Methods: An IRB-approved retrospective review was conducted on patients with a presumed septic wrist diagnosis (2003 – 2022). Patients were excluded if neither arthrocentesis nor open drainage was performed. Kruskal Wallis algorithm was employed to identify potential predictors of septic wrist based on factors including comorbidities (autoimmune diseases, immunosuppression, prior crystalline arthropathy, prior septic arthritis, IVDU, smoking), penetrating trauma, fever, multi-joint involvement, inflammatory markers (ESR/CRP/WBC), serum uric acid, blood cultures, imaging, and synovial fluid analysis. Subsequently, Naïve Bayes classifier was utilized to populate a prediction model based on the identified predictors. Concurrently, an independent score-based risk assessment tool was developed using traditional multivariate analyses. In this tool, each predictor received a standardized risk score of 1, and the optimal cutoff for classifying patients with septic wrist was established. Performance of both methods were evaluated with ROC curve.

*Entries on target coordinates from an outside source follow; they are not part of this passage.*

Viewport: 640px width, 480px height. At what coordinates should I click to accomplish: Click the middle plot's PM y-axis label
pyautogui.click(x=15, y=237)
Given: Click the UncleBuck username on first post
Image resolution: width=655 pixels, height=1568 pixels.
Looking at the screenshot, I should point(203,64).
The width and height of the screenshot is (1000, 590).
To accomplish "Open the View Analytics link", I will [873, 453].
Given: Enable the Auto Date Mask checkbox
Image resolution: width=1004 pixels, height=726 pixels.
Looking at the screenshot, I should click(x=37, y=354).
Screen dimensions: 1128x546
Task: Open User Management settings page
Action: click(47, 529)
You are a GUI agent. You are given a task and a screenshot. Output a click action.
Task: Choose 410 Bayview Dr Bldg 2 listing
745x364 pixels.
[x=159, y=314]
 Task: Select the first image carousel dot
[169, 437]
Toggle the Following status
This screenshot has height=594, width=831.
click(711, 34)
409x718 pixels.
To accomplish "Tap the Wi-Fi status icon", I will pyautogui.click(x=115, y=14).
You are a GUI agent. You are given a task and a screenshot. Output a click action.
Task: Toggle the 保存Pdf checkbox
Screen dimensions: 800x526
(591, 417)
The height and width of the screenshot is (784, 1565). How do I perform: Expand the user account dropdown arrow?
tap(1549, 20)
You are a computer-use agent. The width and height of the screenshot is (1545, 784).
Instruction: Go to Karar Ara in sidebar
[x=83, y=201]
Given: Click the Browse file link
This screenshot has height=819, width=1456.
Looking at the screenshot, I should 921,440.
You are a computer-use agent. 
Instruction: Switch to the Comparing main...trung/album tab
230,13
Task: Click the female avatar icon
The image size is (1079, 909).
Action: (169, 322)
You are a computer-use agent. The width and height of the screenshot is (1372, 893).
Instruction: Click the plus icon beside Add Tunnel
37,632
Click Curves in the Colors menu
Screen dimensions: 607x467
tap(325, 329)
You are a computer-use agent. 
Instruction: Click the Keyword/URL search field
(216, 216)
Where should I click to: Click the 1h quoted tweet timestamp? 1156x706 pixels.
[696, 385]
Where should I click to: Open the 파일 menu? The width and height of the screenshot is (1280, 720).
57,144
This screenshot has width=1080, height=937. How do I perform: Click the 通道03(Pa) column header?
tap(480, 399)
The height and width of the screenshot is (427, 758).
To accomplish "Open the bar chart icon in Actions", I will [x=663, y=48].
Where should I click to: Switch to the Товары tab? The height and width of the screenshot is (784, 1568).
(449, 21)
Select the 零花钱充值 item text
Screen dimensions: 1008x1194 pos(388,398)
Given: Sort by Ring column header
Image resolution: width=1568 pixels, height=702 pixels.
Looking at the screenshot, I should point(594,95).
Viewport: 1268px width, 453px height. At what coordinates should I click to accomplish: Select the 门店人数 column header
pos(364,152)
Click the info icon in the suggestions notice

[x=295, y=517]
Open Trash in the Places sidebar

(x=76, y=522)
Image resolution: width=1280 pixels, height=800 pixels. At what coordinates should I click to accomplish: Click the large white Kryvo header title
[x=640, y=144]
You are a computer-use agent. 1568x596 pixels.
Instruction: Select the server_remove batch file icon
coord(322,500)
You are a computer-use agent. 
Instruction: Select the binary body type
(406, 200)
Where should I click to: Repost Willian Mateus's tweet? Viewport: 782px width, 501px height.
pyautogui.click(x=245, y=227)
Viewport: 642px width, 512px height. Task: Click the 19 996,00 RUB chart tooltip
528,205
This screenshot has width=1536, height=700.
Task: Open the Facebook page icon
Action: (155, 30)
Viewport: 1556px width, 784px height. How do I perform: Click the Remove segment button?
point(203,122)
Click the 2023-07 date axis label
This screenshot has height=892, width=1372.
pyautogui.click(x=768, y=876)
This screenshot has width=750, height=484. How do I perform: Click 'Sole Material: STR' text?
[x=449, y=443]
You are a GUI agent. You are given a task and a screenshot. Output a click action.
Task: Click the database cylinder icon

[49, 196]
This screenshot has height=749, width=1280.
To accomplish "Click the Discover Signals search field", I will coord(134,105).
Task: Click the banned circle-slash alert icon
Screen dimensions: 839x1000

Results: 205 (70 females and 135 males) patients were included with an average age of 60 ± 16 years. The median length of hospitalization was 6 [8] days and follow-up duration 1 [3] months. 95 (46.3%) patients had septic wrist confirmed with Gram stain/culture, 79 (38.5%) patients received alternative diagnoses (crystalline arthropathy, tenosynovitis, cellulitis, abscesses, ligamentum injury, and arthritic flare), and 31 (15.1%) patients had undetermined diagnoses. Concomitant septic wrist and crystalline arthropathy was identified in 11 patients (5%). The optimized Naïve Bayes prediction model included 7 predictors (no synovial crystals, positive blood culture, multi-joint involvement, age, history of septic arthritis, IVDU, and penetrating trauma) with a sensitivity of 89.5%, specificity of 80%, and an AUC of 0.89. The score-based risk tool comprised 4 predictors (negative synovial crystals, positive blood culture, negative history of crystalline arthropathy, and multi-joint involvement), resulting in a risk score ranging from 0 to 4. Classifying patients with septic wrist at a score of ≥2 yielded an optimized sensitivity of 64%, specificity of 84%, and AUC of 0.78.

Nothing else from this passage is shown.